Rabindranath Tagore once asserted that first we need the foundation of Bengali language, and then we have to start learning English or another language. The core idea of Tagore's assertion is that without having a strong foundation of mother tongue, it is very difficult to learn other languages. In today's Bangladesh, a section of people has, however, proved Tagore wrong! They are grooming their children in English bypassing Bangla. These boys and girls achieve a good command of English without having the basic skill of Bangla. The younger generations feel no shame for not knowing Bangla and not reading Bangla literature. Being well versed in English has put them in an advantageous position to compete with the rest of the world. But by ignoring Bangla, they have also slowly alienating themselves from their land and people.
Learning and mastering English may be essential. The global trend toward earning proficiency in English as a common second language has many advantages and cannot be reversed. However, the flawed method of learning doesn't help a large number of students. Many fail to learn English properly even after studying for 12 years---from class one to class twelve. They also don't learn Bangla very well enough. These are a simple waste of time, energy and money. Four to six years is enough to develop a solid basic foundation of a language. Twelve years should be sufficient to master all kind of communication in language learning.
Weakness in language, both in Bangla and English, has already turned a large section of people of the country vulnerable to cope with modern advancement.

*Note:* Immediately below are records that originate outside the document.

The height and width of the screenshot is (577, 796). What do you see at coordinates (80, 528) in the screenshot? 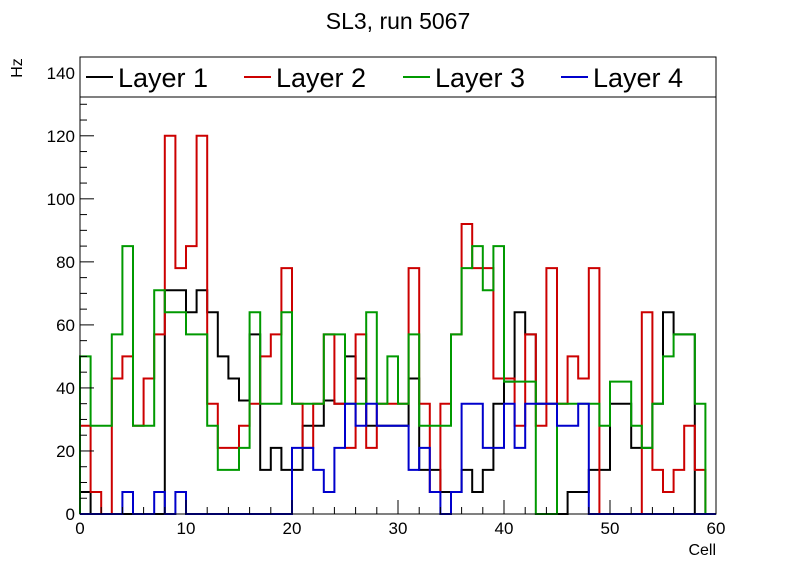
I see `x-tick-label: 0` at bounding box center [80, 528].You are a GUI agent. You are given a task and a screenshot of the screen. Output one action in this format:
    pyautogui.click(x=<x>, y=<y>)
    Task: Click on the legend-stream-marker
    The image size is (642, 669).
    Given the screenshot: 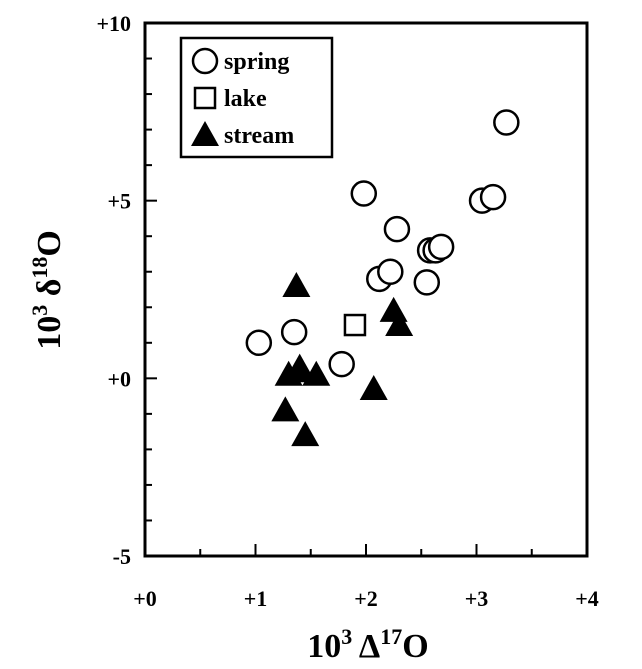 What is the action you would take?
    pyautogui.click(x=205, y=134)
    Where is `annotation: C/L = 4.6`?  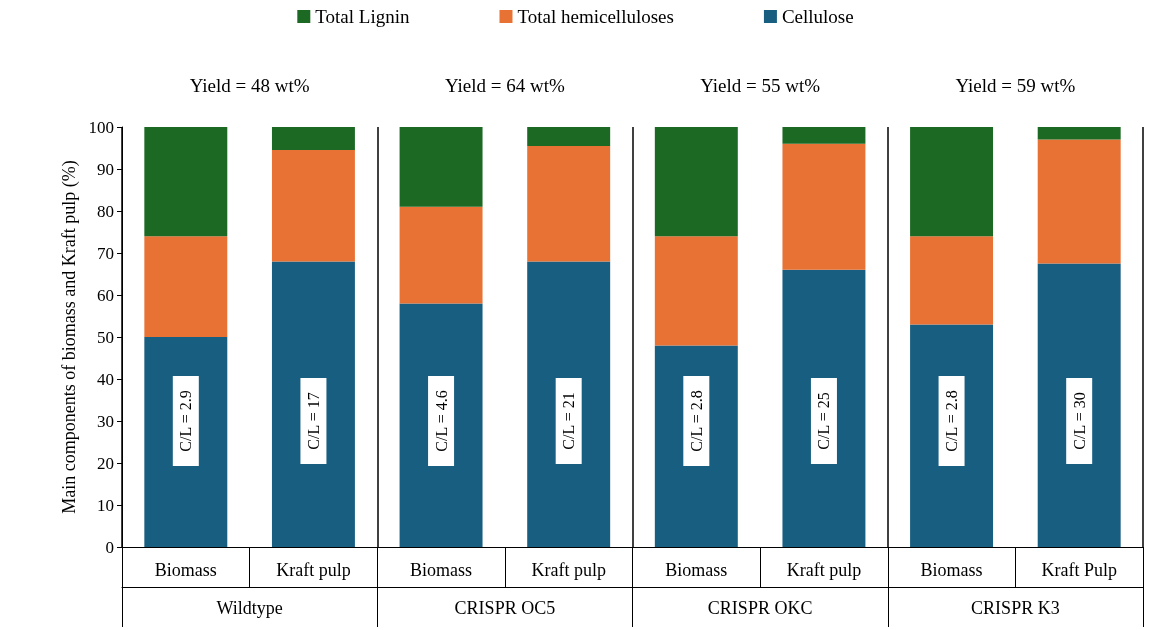 annotation: C/L = 4.6 is located at coordinates (441, 421).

An unwanted sharp division has already emerged between English-oriented and Bengali-oriented students. It also intensifies social discrimination.
It isn't easy to comprehend why the country's leaders and policymakers have failed to turn Bangla into a langue of life and livelihood. Fifty years after the independence when Bangladesh has emerged as one of the fastest-growing economies globally, there is little attention to the economic value of Bangla language. Though it is the seventh most spoken language across the world and the fifth in terms of native speakers, it is nowhere when economic power is taken into consideration.
Another factor to ignore learning Bangla properly is the infiltration of Hindi movies and music. Be it a birthday or wedding party or a social gathering or reunion, Hindi music is a must. Enjoying Hindi movies has become one of the main entertainments also. In this process, a large section of people become psychologically tilted to Hindi-oriented cultural elements. While there is nothing to learn an influential global language like Hindi, the reality is different. Neither many of them are learning Hindi properly nor do they spend their valuable time to improve Bangla skill.
In such a situation, the observance of 21st February, the immortal Ekushey, has become an event of formality and festivity. The spirit of the great language movement in 1952, which ultimately led to the independence of Bangladesh in 1971, is now diminishing. A wholehearted effort made to establish the economic value of Bangla can only rekindle and uphold the spirit in the long run.